— BEGIN EXTRACT TO READ —
A tagset is a list of part-of-speech tags (POS tags for short), i.e. labels used to indicate the part of speech and sometimes also other grammatical categories (case, tense etc.) of each token in a text corpus.
Tibetan part-of-speech tagset is available in Tibetan corpora annotated with a Rule-based Part-of-speech Tagger for Classical Tibetan developed by a research project ‘Tibetan in Digital Communication’ hosted at SOAS, University of London.
An Example of a tag in the CQL concordance search box: [tag="n.prop"]
finds all proper nouns, e.g. བོད་, རབ་འབྱོར་(note: please make sure that you use straight double quotation marks)
— END EXTRACT TO READ —
— BEGIN DATA SECTION —
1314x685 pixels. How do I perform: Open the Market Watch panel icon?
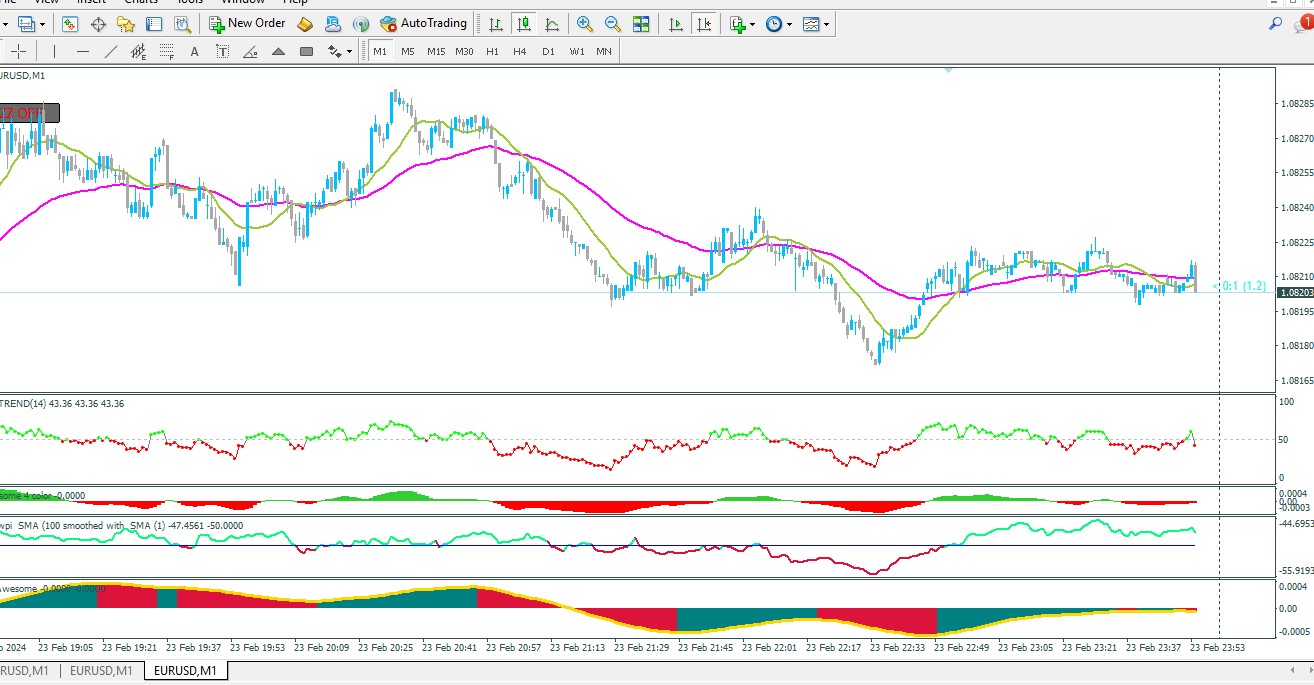[70, 24]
— END DATA SECTION —
§ GIVEN EXERCISE 1:
Say whether each statement agrees with the Tibetan tagset text above, answering yes or no and quoting the deciding words. (a) The tagger was developed by a research project hosted at SOAS, University of London. (b) The tagger is meant for Modern Tibetan. (c) The CQL example [tag="n.prop"] finds all common nouns.
§ GIVEN EXERCISE 2:
Answer these questions from the Tibetan tagset text above.
(a) Besides the part of speech, which grammatical categories are named as things a tag may sometimes indicate?
(b) What is the name of the research project that developed the tagger?
(c) What kind of quotation marks does the note say to use?
§ GIVEN EXERCISE 3:
Set down the passage of the Tibetan tagset text above starting with "A tagset is" and going on through "double quotation marks)".

§ TASK RESPONSE 1:
(a) Yes: "developed by a research project ‘Tibetan in Digital Communication’ hosted at SOAS, University of London"
(b) No: "Rule-based Part-of-speech Tagger for Classical Tibetan"
(c) No: "finds all proper nouns"

§ TASK RESPONSE 2:
(a) Case and tense.
(b) Tibetan in Digital Communication.
(c) Straight double quotation marks.

§ TASK RESPONSE 3:
A tagset is a list of part-of-speech tags (POS tags for short), i.e. labels used to indicate the part of speech and sometimes also other grammatical categories (case, tense etc.) of each token in a text corpus.
Tibetan part-of-speech tagset is available in Tibetan corpora annotated with a Rule-based Part-of-speech Tagger for Classical Tibetan developed by a research project ‘Tibetan in Digital Communication’ hosted at SOAS, University of London.
An Example of a tag in the CQL concordance search box: [tag="n.prop"]
finds all proper nouns, e.g. བོད་, རབ་འབྱོར་(note: please make sure that you use straight double quotation marks)